- [WORK INSTRUCTIONS]
A. In the notes on early computer-animated films, which computer was used to make Flexipede?
B. Pick up the notes on early computer-animated films after their last sentence and keep writing.

- [SUPPLIED TEXT]

3.Hummingbird Charles Csuri 1967 USA B/W 10 min

"We completed a ten minute computer animated film entitled Hummingbird. The subject was a line drawing of a hummingbird for which a sequence of movements appropriate to the bird were outlined. Over 30,000 images comprising some 25 motion sequences were generated by the computer. For these, selected sequences were used for the film. A micro-film plotter recorded the images directly to film. To facilitate control over the motion of some sequences, the programs were written to read all the controlling parameters from cards, one card for each frame. Curve fit or other date generating programs were used to punch the parameter decks. We also built a windowing option into our plot subroutine. "

- Charles Csuri


Courtesy of The Huntington and Csuri Archives
College of the Arts The Ohio State University



4. The Flexipede Tony Pritchett 1968 UK 2 min

Courtesy of Tony Pritchett and Cache AHRB at Birkbeck

Tony Pritchett, (born England 1938) known for Flexipede, one of the first examples of digital film created in 1967. It took several months to make during 1966 and 1967, using the London University Atlas computer (a supercomputer in those days, with 128K of online memory), programmed in Fortran on punched cards with a 2-hour turn-around time, and output on the first microfilmrecorder in the UK. The microfilm recorder was only capable of drawing black lines on to a square area of the film frame,which accounts for its rather restricted graphic style. Flexipede was shown publicly for the first time at the Cybernetic Serendipity exhibition at the Institute of Contemporary Arts in London in 1968.



5.Permutations John Whitney 1966 USA 8 min

Music by Balachandra. In this film, Whitney developed the musical concept of consonance/dissonance (extension, tension) with a visual art by means of the computer.

- [EXTRACTED INFORMATION]
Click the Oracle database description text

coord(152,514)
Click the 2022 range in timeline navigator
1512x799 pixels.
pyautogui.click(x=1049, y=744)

- [ANSWERS FOR THIS EXERCISE]
A. The London University Atlas computer.

B.
Whitney points out that the effects created by the graphic figures are similar with some of the effects of tension produced by the music. :

"In PERMUTATIONS, each point moves at a different speed and moves in a direction independent according to natural laws' quite as valid as those of Pythagoras, while moving in their circular field. Their action produces a phenomenon more or less equivalent to the musical harmonies. When the points reach certain relationships (harmonic) numerical to other parameters of the equation, they form elementary figures."- John Whitney

Permutations features beautiful computer generated visuals made from strips of film as part of an IBM research program on computer graphics. Whitney's images were made by selecting numerical variables that determine particular graphic patterns. Whitney described Permutations as "the first step toward developing a compositional language by which the art of graphics in motion might be structured in time."



6.Olympiad Lillian Schwartz 1971 USA 2:35 min
Music: Max Mathews
Courtesy of Lillian Schwartz and Lumen

A study in motion based on Muybridge's photographs of man running. "Figures of computer stylized athletes are seen in brilliant hues chasing each other across the screen. Images are then reversed and run across the screen in the other direction”

link to A beautiful virus inside the machine

7.Two Space Larry Cuba 1979 USA 8 min

Two dimensional patterns, like the tile patterns of Islamic temples, are generated by performing a set of symmetry operations (translations, rotations, and reflections) upon a basic figure or tile. Two Space consists of twelve such patterns produced using each of nine different animating figures (12 x 9 = 108 total). Rendered in stark black and white, the patterns produce optical illusions of figure-ground reversal and afterimages of color. Gamelan music from the classical tradition of Java adds to the mesmerizing effect.